**Your goal**: Copy word for word, please, the lines of the entries below running from the one containing "Screen dimensions: 1024x768" to the one containing "You are a computer-use agent. 1270x952", both ends included.

*** Opening of Material provided ***

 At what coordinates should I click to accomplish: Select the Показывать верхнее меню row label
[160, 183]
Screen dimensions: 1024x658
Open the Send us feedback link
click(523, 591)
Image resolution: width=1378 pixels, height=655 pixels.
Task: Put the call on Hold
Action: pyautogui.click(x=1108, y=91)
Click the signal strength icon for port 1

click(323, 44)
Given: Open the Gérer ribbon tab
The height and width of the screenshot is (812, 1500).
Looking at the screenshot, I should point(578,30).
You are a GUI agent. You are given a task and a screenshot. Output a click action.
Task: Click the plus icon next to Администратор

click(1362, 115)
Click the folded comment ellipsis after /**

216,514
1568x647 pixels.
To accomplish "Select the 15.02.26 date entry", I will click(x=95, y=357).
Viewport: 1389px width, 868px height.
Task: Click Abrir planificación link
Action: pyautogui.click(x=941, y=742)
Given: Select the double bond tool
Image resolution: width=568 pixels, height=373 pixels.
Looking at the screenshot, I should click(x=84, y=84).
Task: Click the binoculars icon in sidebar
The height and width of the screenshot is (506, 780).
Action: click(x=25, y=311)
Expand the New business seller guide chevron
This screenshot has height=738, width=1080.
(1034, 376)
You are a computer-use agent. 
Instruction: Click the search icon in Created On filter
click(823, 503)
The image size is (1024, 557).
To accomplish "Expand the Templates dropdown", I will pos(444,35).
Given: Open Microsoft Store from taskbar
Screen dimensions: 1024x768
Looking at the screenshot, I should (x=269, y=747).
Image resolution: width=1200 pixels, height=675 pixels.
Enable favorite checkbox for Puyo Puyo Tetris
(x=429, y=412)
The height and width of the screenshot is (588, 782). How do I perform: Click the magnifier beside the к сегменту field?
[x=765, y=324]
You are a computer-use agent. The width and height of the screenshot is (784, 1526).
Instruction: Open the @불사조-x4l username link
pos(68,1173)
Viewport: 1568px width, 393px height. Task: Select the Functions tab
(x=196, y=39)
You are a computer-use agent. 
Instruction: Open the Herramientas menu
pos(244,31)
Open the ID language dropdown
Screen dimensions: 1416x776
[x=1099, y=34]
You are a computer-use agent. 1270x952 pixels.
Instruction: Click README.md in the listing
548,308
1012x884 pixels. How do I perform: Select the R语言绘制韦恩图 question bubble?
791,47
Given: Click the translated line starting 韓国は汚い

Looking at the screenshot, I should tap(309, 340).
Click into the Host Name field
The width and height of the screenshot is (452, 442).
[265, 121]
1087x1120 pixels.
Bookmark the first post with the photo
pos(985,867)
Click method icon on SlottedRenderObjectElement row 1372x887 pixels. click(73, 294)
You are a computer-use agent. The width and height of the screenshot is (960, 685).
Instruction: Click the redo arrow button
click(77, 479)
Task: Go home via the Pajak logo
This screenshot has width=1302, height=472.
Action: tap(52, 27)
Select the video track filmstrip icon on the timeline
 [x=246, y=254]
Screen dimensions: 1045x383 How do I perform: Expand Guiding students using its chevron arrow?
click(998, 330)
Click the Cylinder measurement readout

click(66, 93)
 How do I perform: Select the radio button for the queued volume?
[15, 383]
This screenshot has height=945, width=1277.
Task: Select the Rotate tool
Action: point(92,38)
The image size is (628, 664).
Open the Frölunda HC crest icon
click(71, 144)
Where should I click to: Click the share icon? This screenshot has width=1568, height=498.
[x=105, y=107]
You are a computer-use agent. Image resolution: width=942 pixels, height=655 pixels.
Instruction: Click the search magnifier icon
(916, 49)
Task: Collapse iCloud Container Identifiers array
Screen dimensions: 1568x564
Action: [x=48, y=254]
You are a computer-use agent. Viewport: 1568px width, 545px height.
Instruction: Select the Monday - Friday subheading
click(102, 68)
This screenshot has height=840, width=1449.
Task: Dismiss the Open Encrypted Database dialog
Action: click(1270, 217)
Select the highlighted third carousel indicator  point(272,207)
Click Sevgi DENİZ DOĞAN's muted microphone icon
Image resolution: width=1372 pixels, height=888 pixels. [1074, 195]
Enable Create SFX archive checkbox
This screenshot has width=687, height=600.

*** Close of Material provided ***

**Exercise result**:
Screen dimensions: 1024x768
Looking at the screenshot, I should (x=269, y=747).
Image resolution: width=1200 pixels, height=675 pixels.
Enable favorite checkbox for Puyo Puyo Tetris
(x=429, y=412)
The height and width of the screenshot is (588, 782). How do I perform: Click the magnifier beside the к сегменту field?
[x=765, y=324]
You are a computer-use agent. The width and height of the screenshot is (784, 1526).
Instruction: Open the @불사조-x4l username link
pos(68,1173)
Viewport: 1568px width, 393px height. Task: Select the Functions tab
(x=196, y=39)
You are a computer-use agent. 
Instruction: Open the Herramientas menu
pos(244,31)
Open the ID language dropdown
Screen dimensions: 1416x776
[x=1099, y=34]
You are a computer-use agent. 1270x952 pixels.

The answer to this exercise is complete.